**Problem requirements**
When you reach the line with "Image resolution: width=964" in the listing below, transcribe it and each line after it up to and including the line with "Click the refresh", exactly and with nothing else.

**Data for this exercise**
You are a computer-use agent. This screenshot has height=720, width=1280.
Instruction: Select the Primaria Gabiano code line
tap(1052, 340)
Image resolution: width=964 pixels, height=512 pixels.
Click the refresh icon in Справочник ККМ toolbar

--

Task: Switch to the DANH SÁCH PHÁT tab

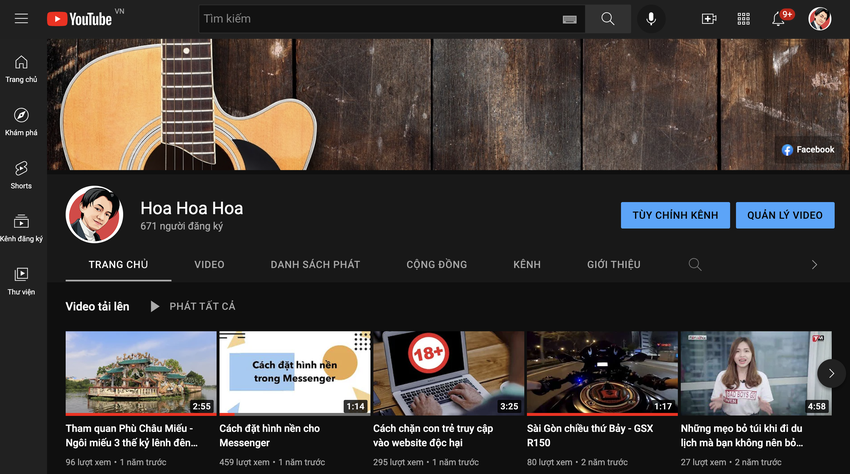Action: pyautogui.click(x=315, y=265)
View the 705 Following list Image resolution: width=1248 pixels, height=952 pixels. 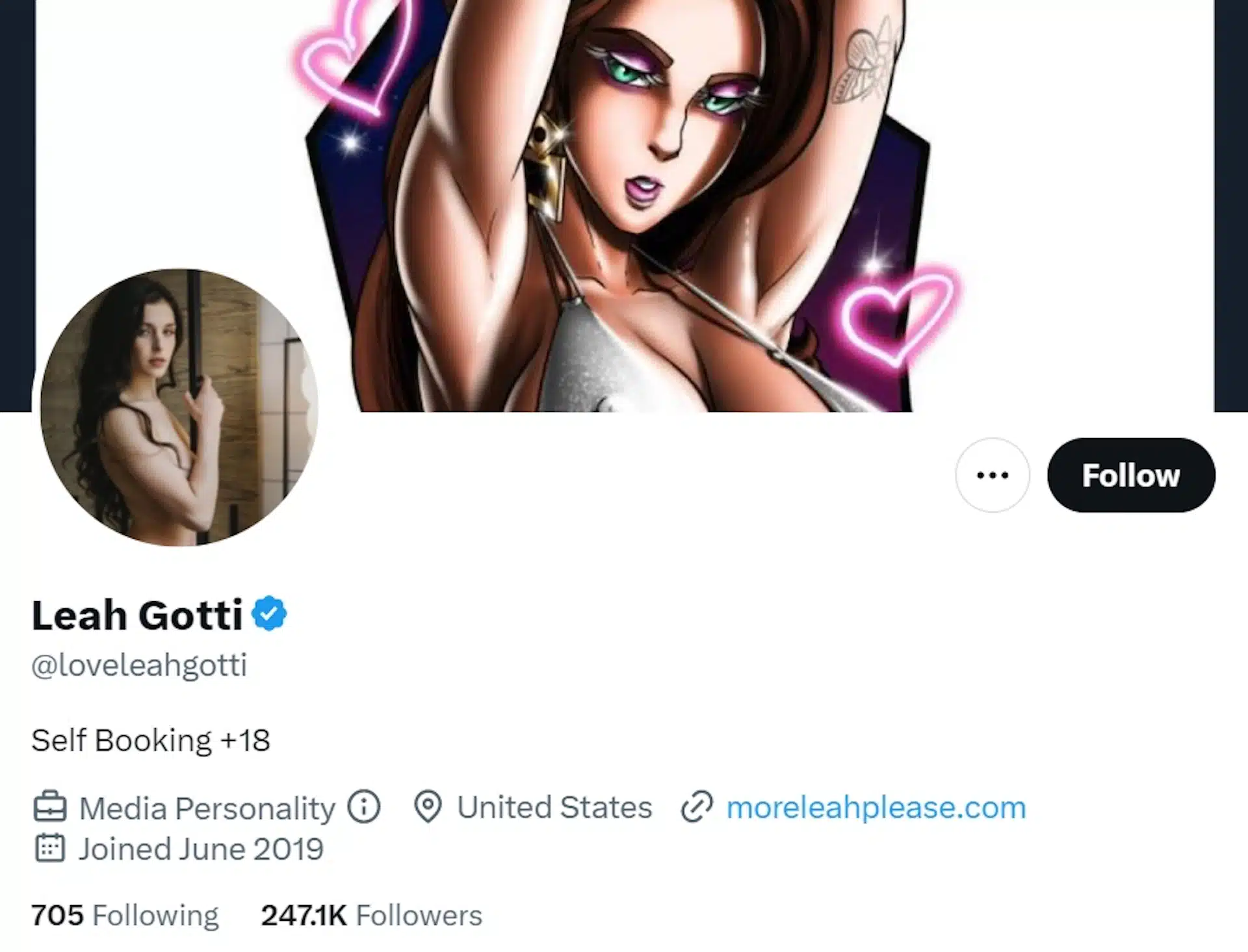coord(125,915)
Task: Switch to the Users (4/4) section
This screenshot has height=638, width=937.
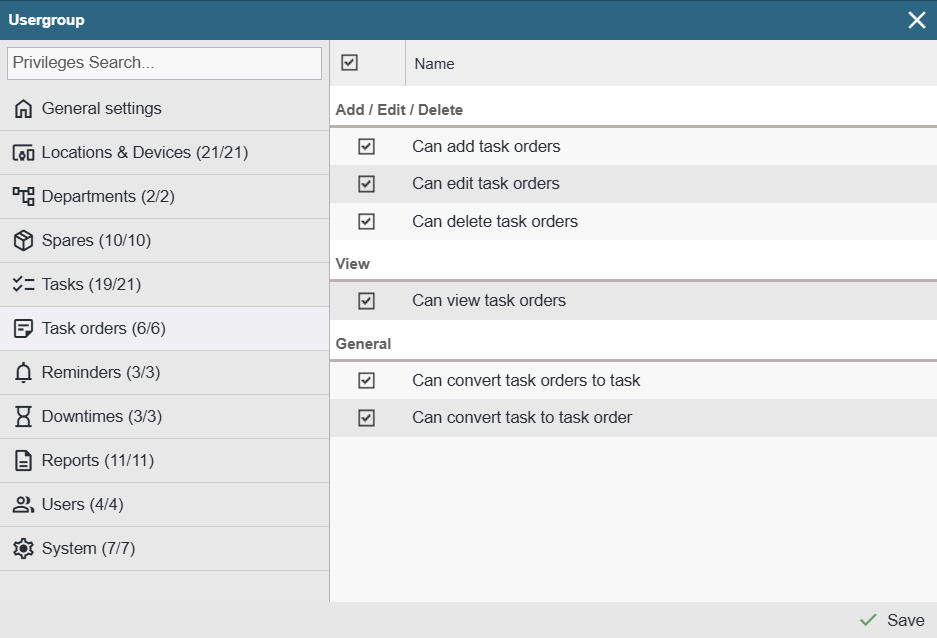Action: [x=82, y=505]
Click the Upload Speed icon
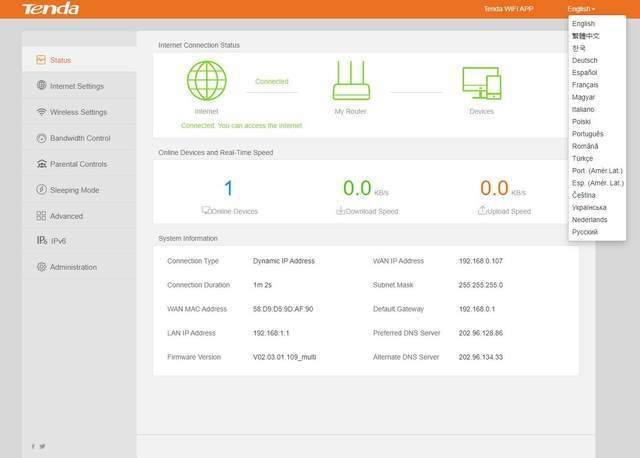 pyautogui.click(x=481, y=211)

**Written response**
Image resolution: width=964 pixels, height=512 pixels.
Click the refresh icon in Справочник ККМ toolbar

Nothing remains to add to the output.